17th April 2008, Comments 0 comments

EU report shows 52 percent of notifications of dangerous consumer products are made-in-China goods.

17 April 2008

BRUSSELS - Beijing must step up its product safety efforts, European Union commissioner Meglena Kuneva said Thursday, citing figures which show that most of the dangerous consumer goods on sale in the EU - a third of them toys - are made in China.

"While we have made real progress with China, there is a lot more to be done," said Kuneva, who holds the EU's consumer protection portfolio.

Though the Chinese government "has realized the importance of product safety and of protecting the 'made in China' brand," Kuneva warned that "a significant number of sub-prime, non compliant, unsafe consumer goods still reach Europe".
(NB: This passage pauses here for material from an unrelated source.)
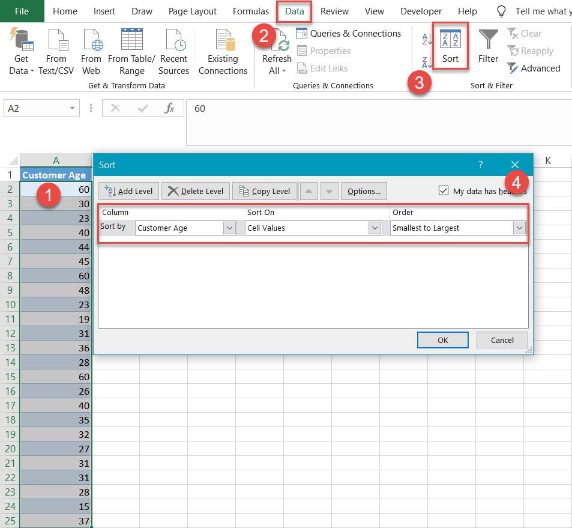This screenshot has width=572, height=528.
Task: Expand the Sort On dropdown
Action: (x=375, y=228)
The commissioner was presenting the latest report on the EU's rapid alert system for dangerous products (RAPEX), set up four years ago to help member states share information about dangerous, non-food consumer products.

The report shows that of the 1,355 notifications RAPEX received in 2007, 52 percent or 700 notifications concerned products made in China.

The number of dangerous goods taken off the market in 2007 went up by 53 percent, proof - Kuneva said - that "fewer dangerous goods are slipping through the net".

The most frequently notified products were toys (31 percent), followed by motor vehicles (15 percent) and electrical appliances (12 percent).

Toy safety has become a major concern in Europe since US manufacturer Mattel was forced to recall millions of toys found to be containing lead paint.

Another recall affected toys with small magnets that could easily detach and pose a serious health hazard to small children if swallowed.

Kuneva said the Chinese authorities had recently revoked 701 licences after auditing more than 3,000 manufacturers, evidence that RAPEX has helped spread a "market-surveillance" culture in China.

The commissioner plans to visit China in June and hopes to sign a memorandum of understanding with Beijing later this year.